Les usages familiaux et sociaux du baptême et du parrainage en France

le Lundi 29 Mars 2010 à l’Ined, salle Sauvy

Discutant : Paul-André Rosental (Sciences-Po et Ined)

Dans la France actuelle, où la place des Eglises et des rites religieux s’est pourtant largement réduite depuis quarante ans, les pratiques du parrainage perdurent. Environ 50% des enfants continuent d’être baptisés catholiquement. Et l’on assiste au développement du parrainage civil, en dehors du cercle restreint des militants libre-penseurs où il était longtemps resté cantonné. L’importance des usages sociaux et familiaux du parrainage, qui semble une évidence dans d’autres pays (Italie, Roumanie, Grèce notamment) est cependant une réalité sous-estimée. Elle ne l’est pas d’ailleurs que dans les travaux portant sur la société contemporaine. Dans le cadre de cet exposé, nous tenterons de retracer à grands traits l’histoire en France des usages sociaux du parrainage depuis la fin du Moyen-Age, en insistant sur la grande plasticité et flexibilité de ce lien. Nous dégagerons trois grandes périodes :

1) La fin du Moyen-Age et le XVIe siècle-jusqu’à l’application des réformes religieuses- sont marquées par la pluralité des pratiques à l’échelle locale, et par la diversité des usages sociaux, qui ne peuvent être rapportés à une stratégie de mobilisation dominante. Le clergé peine à imposer sa propre vision du parrainage à la société.

2) Les réformes religieuses, aussi bien protestante que catholique, constituent une étape essentielle, soit en remettant en cause la parenté spirituelle voire la notion de parrainage, soit en cherchant à uniformiser les pratiques et à y effacer les dimensions profanes. Malgré des succès incontestables, on reste frappé par les résistances auxquelles firent face ces offensives des Eglises. L’époque moderne, en particulier le XVIIe siècle, continue d’être marquée par la prégnance des usages socio-relationnels, voire économique, du parrainage, ou plutôt du compérage, puisque le lien au filleul paraît secondaire par rapport à la relation qui s’établit entre les parents charnels et les parents spirituels du nouveau-né. Avec des nuances par rapport à d’autres pays, c’est à cette époque sans doute qu’en France la verticalisation des choix de parrainage est la plus nette et que l’institution apparaît comme un des supports privilégiés des rapports clientélaires dans la société.
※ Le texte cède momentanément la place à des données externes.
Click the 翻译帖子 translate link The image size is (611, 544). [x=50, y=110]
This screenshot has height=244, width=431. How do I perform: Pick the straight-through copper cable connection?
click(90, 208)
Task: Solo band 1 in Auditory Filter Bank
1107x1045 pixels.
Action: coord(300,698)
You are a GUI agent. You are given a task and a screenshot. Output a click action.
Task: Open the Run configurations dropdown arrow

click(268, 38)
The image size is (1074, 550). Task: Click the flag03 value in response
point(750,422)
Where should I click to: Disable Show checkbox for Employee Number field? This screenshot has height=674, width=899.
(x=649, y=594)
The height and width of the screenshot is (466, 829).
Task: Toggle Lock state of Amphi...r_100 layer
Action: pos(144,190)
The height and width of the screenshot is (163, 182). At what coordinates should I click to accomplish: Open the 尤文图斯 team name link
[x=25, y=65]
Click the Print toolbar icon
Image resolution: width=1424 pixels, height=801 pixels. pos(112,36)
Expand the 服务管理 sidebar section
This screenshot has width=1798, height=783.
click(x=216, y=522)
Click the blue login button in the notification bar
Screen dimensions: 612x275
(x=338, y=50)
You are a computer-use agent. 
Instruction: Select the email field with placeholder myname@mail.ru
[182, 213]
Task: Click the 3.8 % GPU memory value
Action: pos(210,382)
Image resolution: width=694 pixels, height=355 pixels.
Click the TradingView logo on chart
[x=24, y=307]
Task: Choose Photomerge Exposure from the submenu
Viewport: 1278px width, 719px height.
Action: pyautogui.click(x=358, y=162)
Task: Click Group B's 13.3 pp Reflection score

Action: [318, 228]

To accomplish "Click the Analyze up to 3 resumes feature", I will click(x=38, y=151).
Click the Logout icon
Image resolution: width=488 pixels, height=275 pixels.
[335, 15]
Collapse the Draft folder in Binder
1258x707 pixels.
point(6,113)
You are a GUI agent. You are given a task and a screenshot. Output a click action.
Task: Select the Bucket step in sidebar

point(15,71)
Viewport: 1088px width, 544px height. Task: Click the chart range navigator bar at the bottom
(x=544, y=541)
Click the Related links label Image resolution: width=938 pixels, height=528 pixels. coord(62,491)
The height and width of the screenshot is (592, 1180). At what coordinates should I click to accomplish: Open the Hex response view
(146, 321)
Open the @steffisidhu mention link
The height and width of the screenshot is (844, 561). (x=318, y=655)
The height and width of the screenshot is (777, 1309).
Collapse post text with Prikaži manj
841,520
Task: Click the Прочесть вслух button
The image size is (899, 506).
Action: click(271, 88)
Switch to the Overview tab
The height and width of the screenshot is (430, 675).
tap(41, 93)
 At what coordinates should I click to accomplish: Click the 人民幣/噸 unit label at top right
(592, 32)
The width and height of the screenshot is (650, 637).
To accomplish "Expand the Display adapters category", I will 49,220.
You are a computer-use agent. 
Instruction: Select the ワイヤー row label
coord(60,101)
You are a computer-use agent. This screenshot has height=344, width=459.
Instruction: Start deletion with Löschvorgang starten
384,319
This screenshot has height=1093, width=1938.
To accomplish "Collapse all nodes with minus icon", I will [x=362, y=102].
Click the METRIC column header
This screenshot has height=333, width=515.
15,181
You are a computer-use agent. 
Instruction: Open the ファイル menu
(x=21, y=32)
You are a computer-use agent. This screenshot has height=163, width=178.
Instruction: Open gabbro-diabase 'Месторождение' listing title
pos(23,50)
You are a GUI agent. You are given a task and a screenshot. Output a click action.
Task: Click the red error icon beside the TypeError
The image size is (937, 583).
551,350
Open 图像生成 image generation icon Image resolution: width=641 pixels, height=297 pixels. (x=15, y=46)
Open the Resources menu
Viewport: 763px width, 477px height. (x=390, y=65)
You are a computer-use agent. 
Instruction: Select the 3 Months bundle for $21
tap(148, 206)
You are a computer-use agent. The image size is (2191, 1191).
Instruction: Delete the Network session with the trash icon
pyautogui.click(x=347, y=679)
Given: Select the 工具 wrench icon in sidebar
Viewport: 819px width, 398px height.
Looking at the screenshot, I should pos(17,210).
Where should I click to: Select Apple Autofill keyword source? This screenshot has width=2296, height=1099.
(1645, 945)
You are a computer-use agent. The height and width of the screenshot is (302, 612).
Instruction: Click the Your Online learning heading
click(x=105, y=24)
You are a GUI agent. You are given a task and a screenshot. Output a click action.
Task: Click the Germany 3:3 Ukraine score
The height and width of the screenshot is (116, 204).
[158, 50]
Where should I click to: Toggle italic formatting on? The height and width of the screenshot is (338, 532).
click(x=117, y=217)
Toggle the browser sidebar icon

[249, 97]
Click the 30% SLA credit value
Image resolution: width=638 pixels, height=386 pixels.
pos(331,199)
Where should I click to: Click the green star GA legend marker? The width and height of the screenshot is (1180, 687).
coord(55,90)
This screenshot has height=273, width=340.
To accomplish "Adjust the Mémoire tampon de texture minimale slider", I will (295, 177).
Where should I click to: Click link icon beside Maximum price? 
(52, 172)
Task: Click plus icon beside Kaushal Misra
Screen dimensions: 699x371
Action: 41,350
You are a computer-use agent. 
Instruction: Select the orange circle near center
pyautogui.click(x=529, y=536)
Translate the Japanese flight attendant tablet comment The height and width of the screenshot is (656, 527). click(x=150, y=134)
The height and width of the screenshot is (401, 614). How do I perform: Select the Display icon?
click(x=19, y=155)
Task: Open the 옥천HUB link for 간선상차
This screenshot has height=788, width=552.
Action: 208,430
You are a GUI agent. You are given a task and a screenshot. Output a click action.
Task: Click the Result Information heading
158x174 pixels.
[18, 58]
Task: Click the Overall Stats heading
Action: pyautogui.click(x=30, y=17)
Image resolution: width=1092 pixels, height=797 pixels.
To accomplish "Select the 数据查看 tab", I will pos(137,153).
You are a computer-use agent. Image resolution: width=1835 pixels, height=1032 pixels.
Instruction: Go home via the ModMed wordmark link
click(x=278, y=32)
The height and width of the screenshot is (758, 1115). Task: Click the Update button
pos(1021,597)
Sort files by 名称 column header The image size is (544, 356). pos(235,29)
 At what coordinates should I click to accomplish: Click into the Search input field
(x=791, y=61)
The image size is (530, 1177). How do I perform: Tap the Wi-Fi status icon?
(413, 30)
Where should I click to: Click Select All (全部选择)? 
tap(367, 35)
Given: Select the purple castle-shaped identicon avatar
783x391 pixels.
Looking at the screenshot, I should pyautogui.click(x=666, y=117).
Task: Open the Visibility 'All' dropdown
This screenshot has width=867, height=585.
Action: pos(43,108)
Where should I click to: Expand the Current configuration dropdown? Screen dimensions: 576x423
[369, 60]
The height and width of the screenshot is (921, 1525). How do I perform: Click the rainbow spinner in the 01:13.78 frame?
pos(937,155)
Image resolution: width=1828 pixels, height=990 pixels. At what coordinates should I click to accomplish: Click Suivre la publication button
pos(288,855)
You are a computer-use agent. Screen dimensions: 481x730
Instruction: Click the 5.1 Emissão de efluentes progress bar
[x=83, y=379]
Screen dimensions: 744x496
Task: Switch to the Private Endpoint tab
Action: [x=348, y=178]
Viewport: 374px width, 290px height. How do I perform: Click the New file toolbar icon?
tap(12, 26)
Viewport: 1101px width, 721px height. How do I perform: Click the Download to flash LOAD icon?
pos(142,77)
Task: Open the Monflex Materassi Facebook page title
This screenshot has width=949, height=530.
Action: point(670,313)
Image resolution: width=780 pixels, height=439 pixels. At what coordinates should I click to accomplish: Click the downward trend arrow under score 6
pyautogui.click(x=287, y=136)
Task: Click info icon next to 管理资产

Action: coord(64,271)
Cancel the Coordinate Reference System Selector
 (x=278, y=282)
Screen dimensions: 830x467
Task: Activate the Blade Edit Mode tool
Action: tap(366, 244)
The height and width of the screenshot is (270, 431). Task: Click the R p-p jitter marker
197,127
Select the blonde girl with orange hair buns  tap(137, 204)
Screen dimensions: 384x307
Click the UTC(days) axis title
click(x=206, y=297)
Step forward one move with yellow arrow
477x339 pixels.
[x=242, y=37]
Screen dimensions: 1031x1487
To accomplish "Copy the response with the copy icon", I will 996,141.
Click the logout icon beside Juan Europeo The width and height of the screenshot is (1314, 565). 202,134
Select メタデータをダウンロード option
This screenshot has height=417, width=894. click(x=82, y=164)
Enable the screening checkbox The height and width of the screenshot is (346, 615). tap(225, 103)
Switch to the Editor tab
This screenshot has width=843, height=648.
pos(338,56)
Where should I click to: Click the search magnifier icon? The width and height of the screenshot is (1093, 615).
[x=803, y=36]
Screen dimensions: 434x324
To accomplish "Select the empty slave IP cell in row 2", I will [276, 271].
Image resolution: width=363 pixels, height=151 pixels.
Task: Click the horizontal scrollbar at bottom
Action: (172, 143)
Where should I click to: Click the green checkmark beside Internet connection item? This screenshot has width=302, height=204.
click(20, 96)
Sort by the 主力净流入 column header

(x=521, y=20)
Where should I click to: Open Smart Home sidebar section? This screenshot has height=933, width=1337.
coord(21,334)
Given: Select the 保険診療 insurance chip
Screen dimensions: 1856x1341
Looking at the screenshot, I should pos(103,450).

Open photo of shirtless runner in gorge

3) Une transformation majeure se produit aux XVIIIe-XIXe siècles. On observe un double mouvement d’horizontalisation et surtout de familialisation des choix de parrainage. Ces évolutions s’inscrivent dans le processus de sécularisation de la société française, mais aussi dans un mouvement de renforcement de la place de la parenté au sein des relations sociales, qui est visible à travers d’autres indicateurs (témoins de mariage, mariage dans la consanguinité, etc.). La familialisation du parrainage, particulièrement nette dans les élites sociales, où « l’endogamie spirituelle » était traditionnellement plus forte, ne signifie pas ipso facto élimination des usages socio-relationnels du parrainage. Elle peut même participer des stratégies de renforcement des solidarités économiques et identitaires dans la parenté. Elle a en tout cas des conséquences sur les Eglises qui doivent entériner des évolutions rituelles contraires à leur offensive de l’époque des réformes.